Formé en temps utile et selon la forme prescrite par la loi (art. 130 al. 1, 142 al. 3 et 314 al. 1 CPC), l'appel est donc recevable.

1.2 L'appelante a allégué des faits nouveaux et produit des pièces nouvelles.

1.2.1 Selon l'art. 317 al. 1 CPC, les faits et les moyens de preuve nouveaux ne sont pris en considération en appel que s'ils sont invoqués ou produits sans retard (let. a) et s'ils ne pouvaient pas être invoqués ou produits devant la première instance bien que la partie qui s'en prévaut ait fait preuve de diligence (let. b).

S'agissant des vrais nova, soit les faits qui se sont produits après le jugement de première instance - ou plus précisément après les débats principaux de première instance (art. 229 al. 1 CPC) -, la condition de nouveauté posée par l'art. 317 al. 1 let. b CPC est sans autre réalisée et seule celle d'allégation immédiate (art. 317 al. 1 let. a CPC) doit être examinée.

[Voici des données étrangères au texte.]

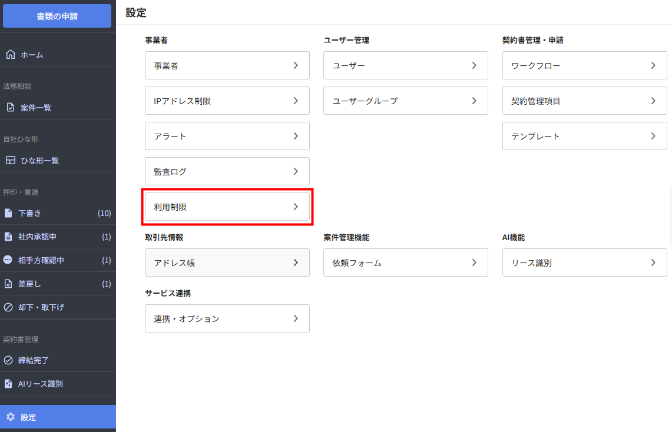Image resolution: width=672 pixels, height=432 pixels.
Task: Open the アドレス帳 settings card
Action: (227, 262)
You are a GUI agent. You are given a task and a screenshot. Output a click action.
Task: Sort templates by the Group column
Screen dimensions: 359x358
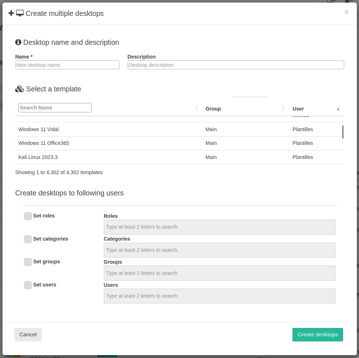(x=213, y=109)
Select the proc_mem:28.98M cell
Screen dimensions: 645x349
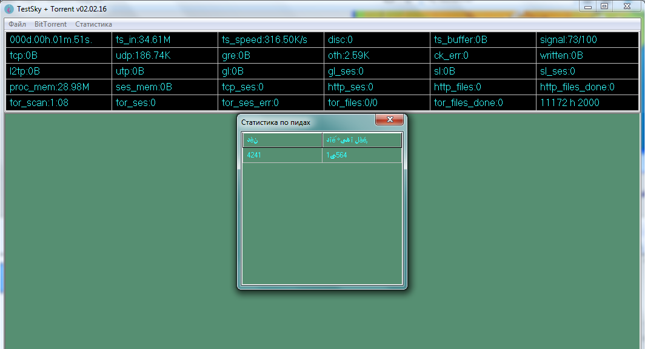coord(58,87)

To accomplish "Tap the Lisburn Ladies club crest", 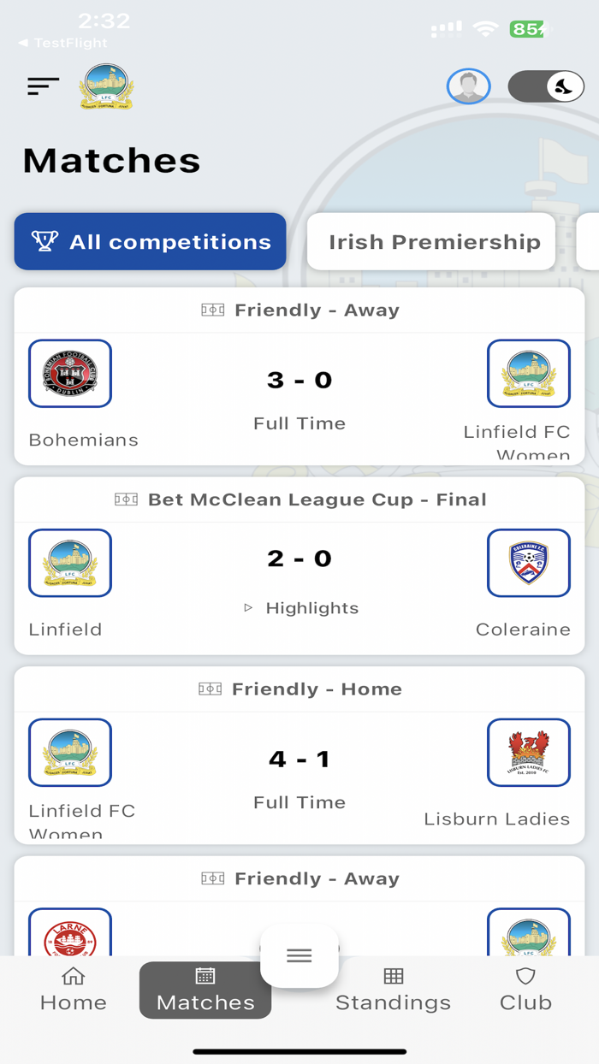I will pos(529,753).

Cela étant, les pièces ne sont pas recevables en appel pour la seule raison qu'elles ont été émises postérieurement à l'audience de première instance. La question à laquelle il faut répondre pour déterminer si la condition de l'art. 317 al. 1 CPC est remplie est celle de savoir si le moyen de preuve n'aurait pas pu être obtenu avant la clôture des débats principaux de première instance (arrêt du Tribunal fédéral 5A_266/2015 du 24 juin 2015 consid. 3.2.2).

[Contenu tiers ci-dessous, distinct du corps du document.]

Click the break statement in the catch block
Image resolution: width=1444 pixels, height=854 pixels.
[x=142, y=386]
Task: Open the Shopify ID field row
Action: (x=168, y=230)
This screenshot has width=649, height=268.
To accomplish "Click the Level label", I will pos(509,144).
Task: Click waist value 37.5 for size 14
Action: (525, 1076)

1.2.2 En l'espèce, tant la reconnaissance de dette du 6 octobre 2023 (pièce 2) que le contrat de crédit du 2 août 2022 (pièce 3) sont des pièces antérieures à la date à laquelle le Tribunal a gardé la cause à juger. L'appelante fait valoir que la reconnaissance de dette ne pouvait être produite plus tôt, du fait que son créancier ne souhaitait pas voir son nom mentionné dans des documents judiciaires. Quant au contrat de crédit, elle soutient l'avoir égaré et retrouvé récemment. S'il est permis de douter de ces affirmations qui ne sont étayées par aucun élément, l'appelante n'a en tout état pas allégué l'existence même de ces dettes en première instance, alors qu'elle aurait été en mesure de le faire. Elle n'a donc pas fait preuve de la diligence requise, si bien que ces pièces et les faits qui s'y rapportent sont irrecevables.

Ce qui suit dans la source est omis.